YOUR OBJECTIVE
Note each line in the data holding the string "pixels" and report it.
── DATA FOR THIS EXERCISE ──
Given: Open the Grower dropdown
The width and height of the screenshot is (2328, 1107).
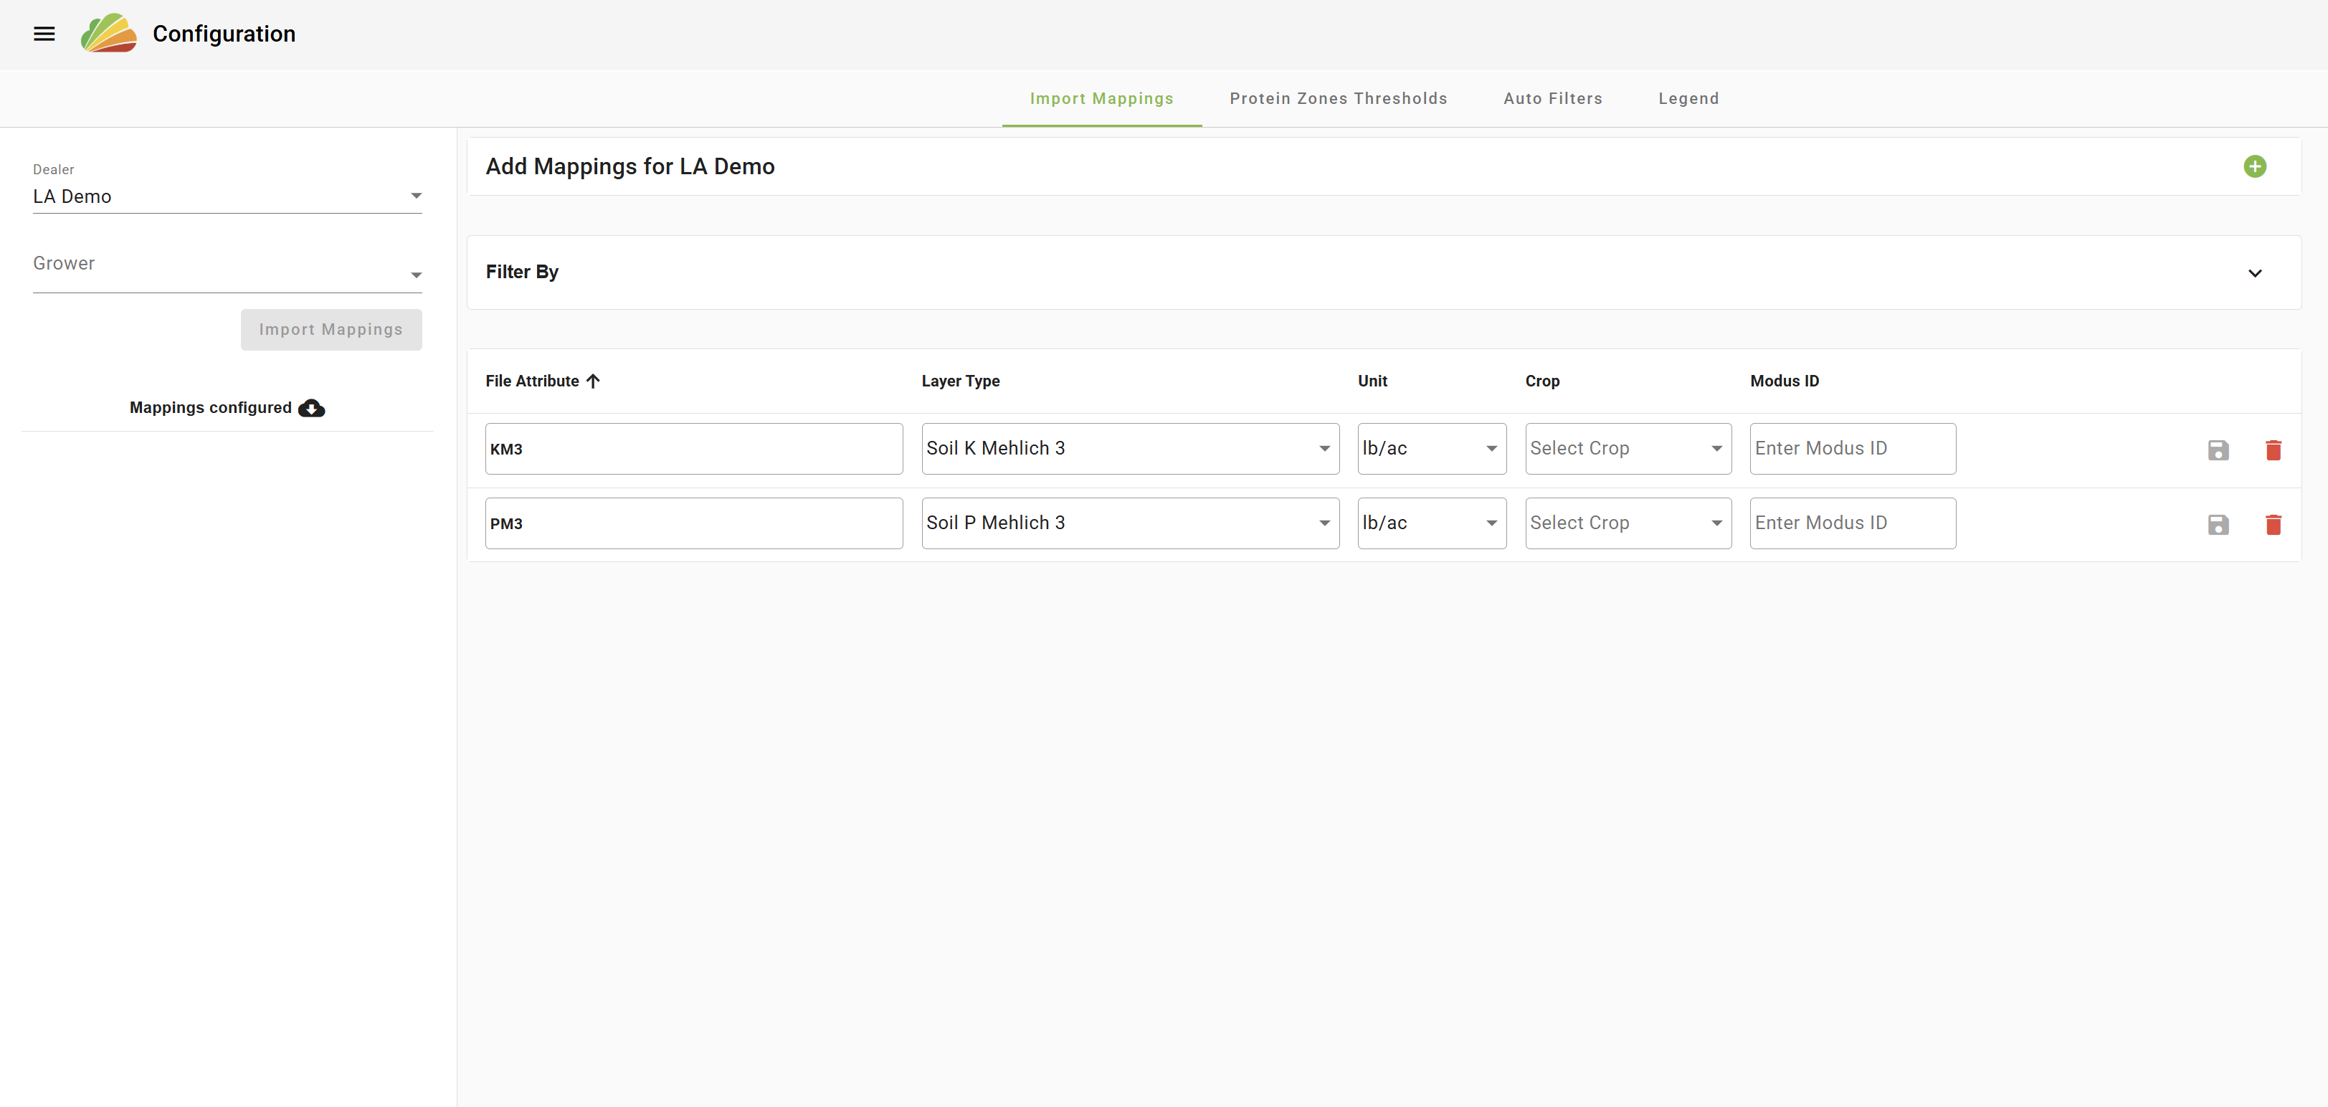Looking at the screenshot, I should point(227,266).
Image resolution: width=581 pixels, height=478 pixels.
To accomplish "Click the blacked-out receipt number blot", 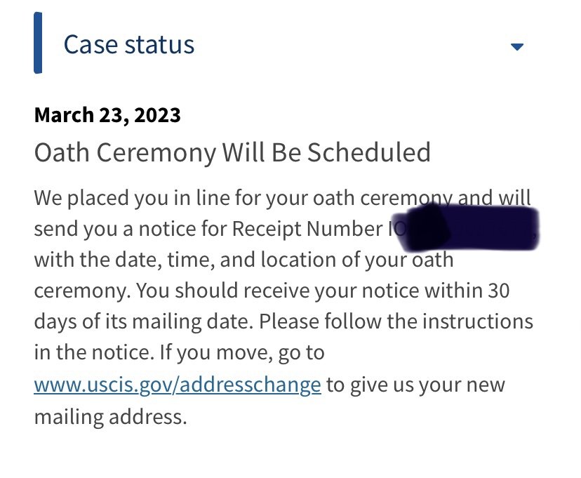I will [x=465, y=227].
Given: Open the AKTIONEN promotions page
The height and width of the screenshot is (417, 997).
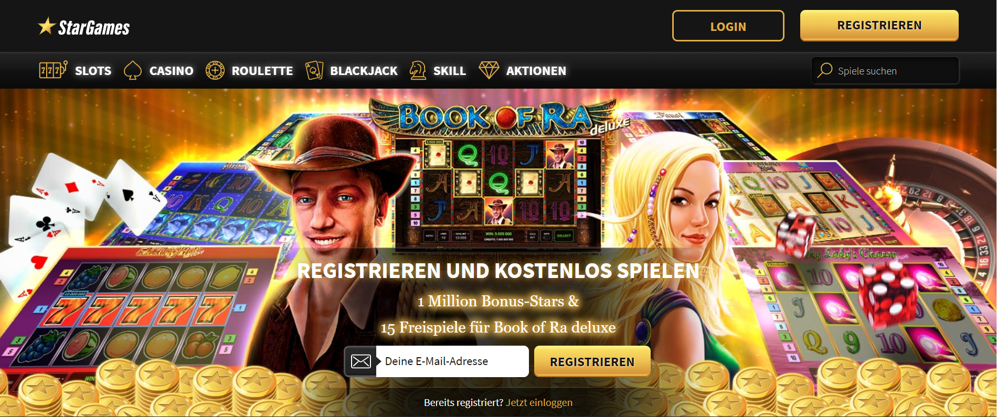Looking at the screenshot, I should pos(536,71).
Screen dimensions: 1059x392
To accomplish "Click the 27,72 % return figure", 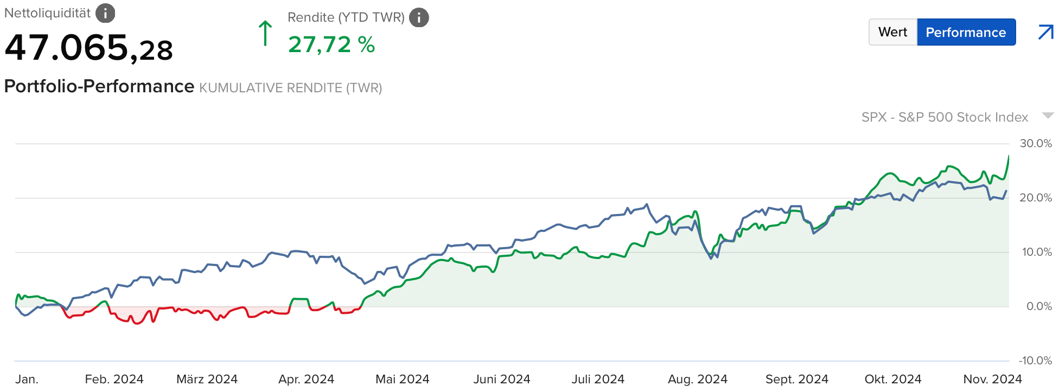I will [x=331, y=45].
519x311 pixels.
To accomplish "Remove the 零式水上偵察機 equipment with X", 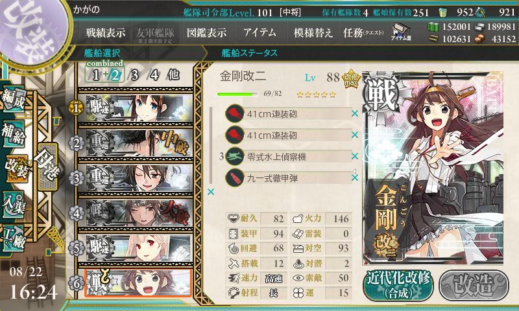I will coord(354,156).
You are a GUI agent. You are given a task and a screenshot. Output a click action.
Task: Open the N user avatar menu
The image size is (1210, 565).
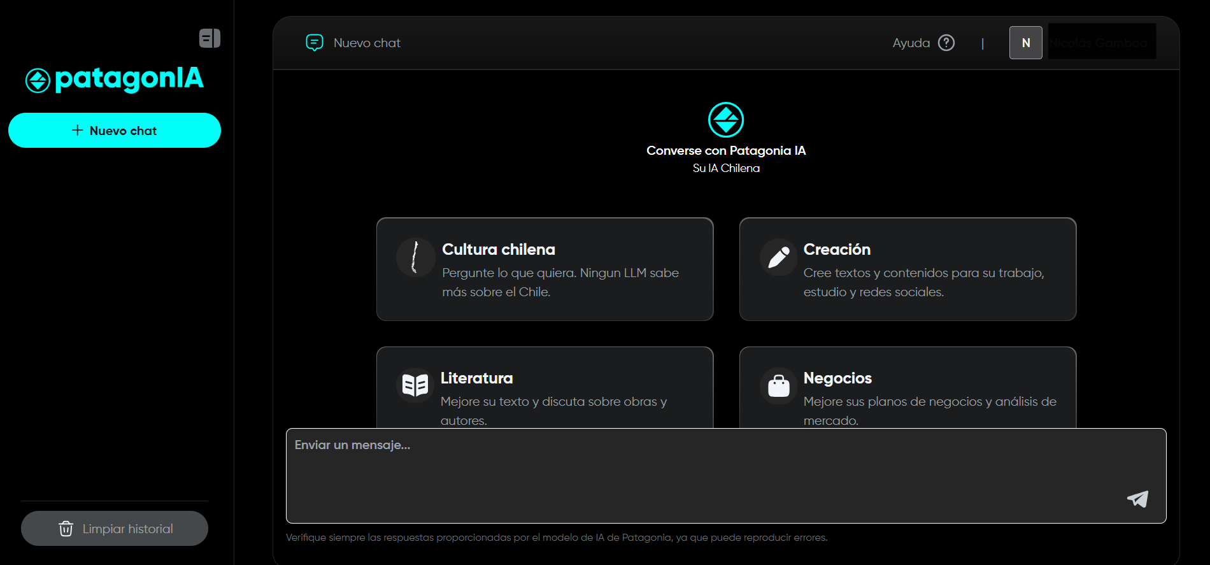pyautogui.click(x=1025, y=43)
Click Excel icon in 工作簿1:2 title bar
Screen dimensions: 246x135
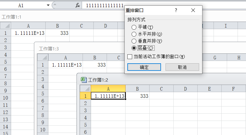point(84,80)
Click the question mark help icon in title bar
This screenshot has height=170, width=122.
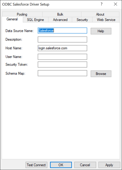click(x=102, y=4)
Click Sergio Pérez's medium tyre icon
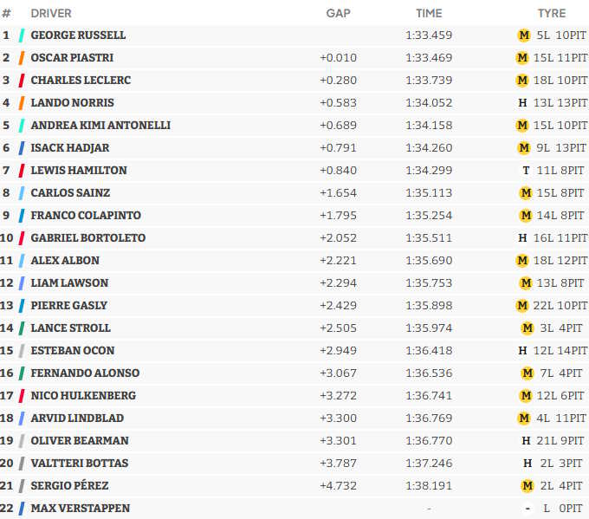Screen dimensions: 589x519 pyautogui.click(x=526, y=486)
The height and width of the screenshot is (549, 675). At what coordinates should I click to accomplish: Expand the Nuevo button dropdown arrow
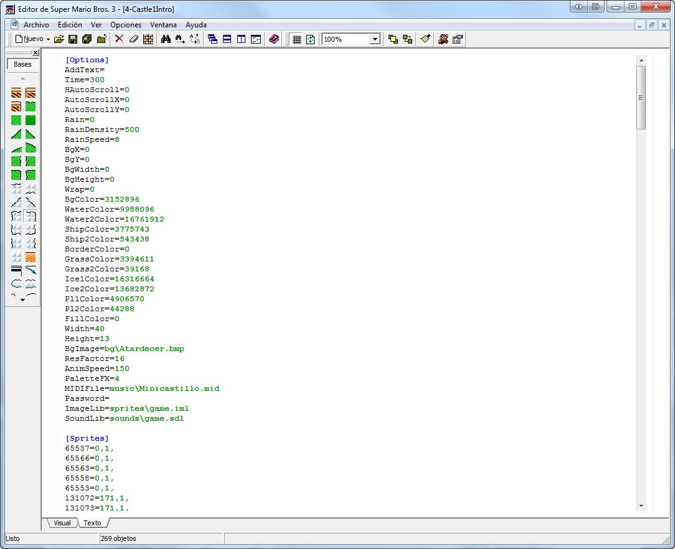[48, 39]
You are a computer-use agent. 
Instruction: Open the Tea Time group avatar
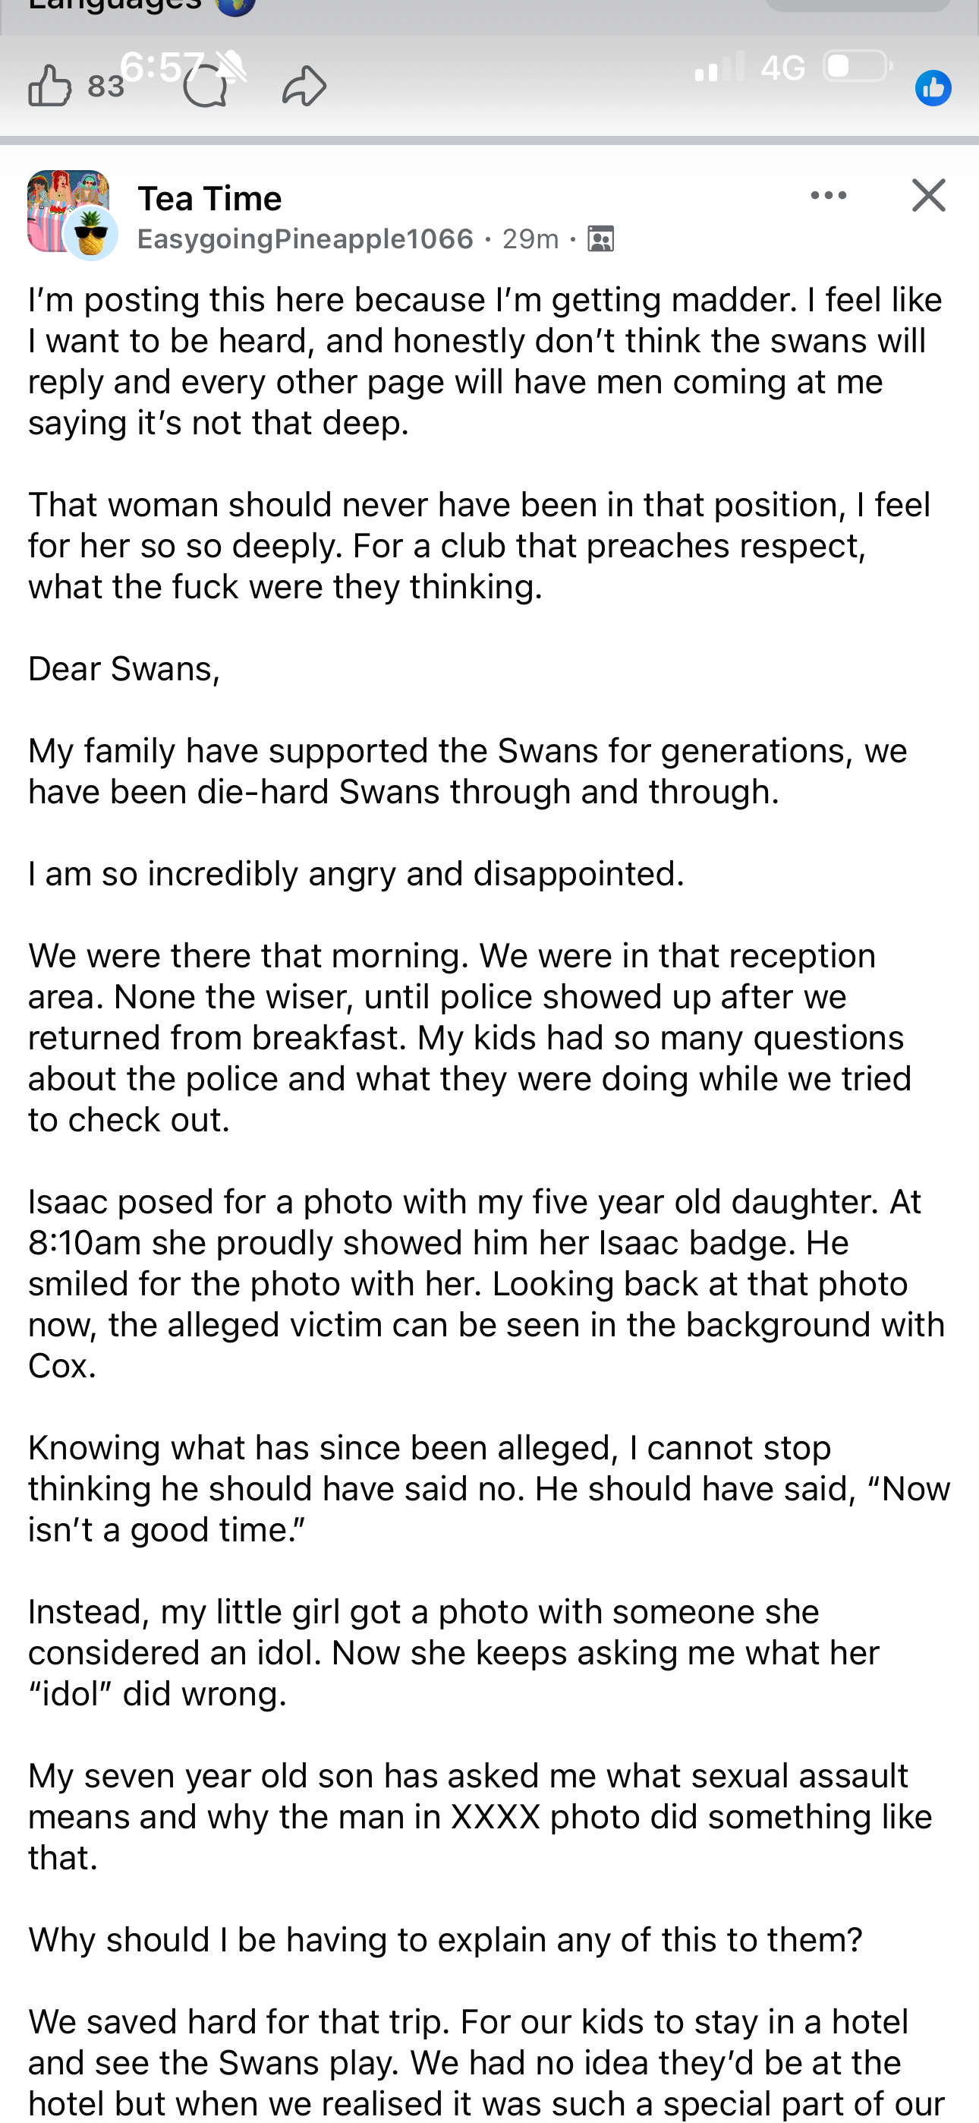(x=68, y=210)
───
EXERCISE SOLUTION
Image resolution: width=581 pixels, height=478 pixels.
519x311 pixels.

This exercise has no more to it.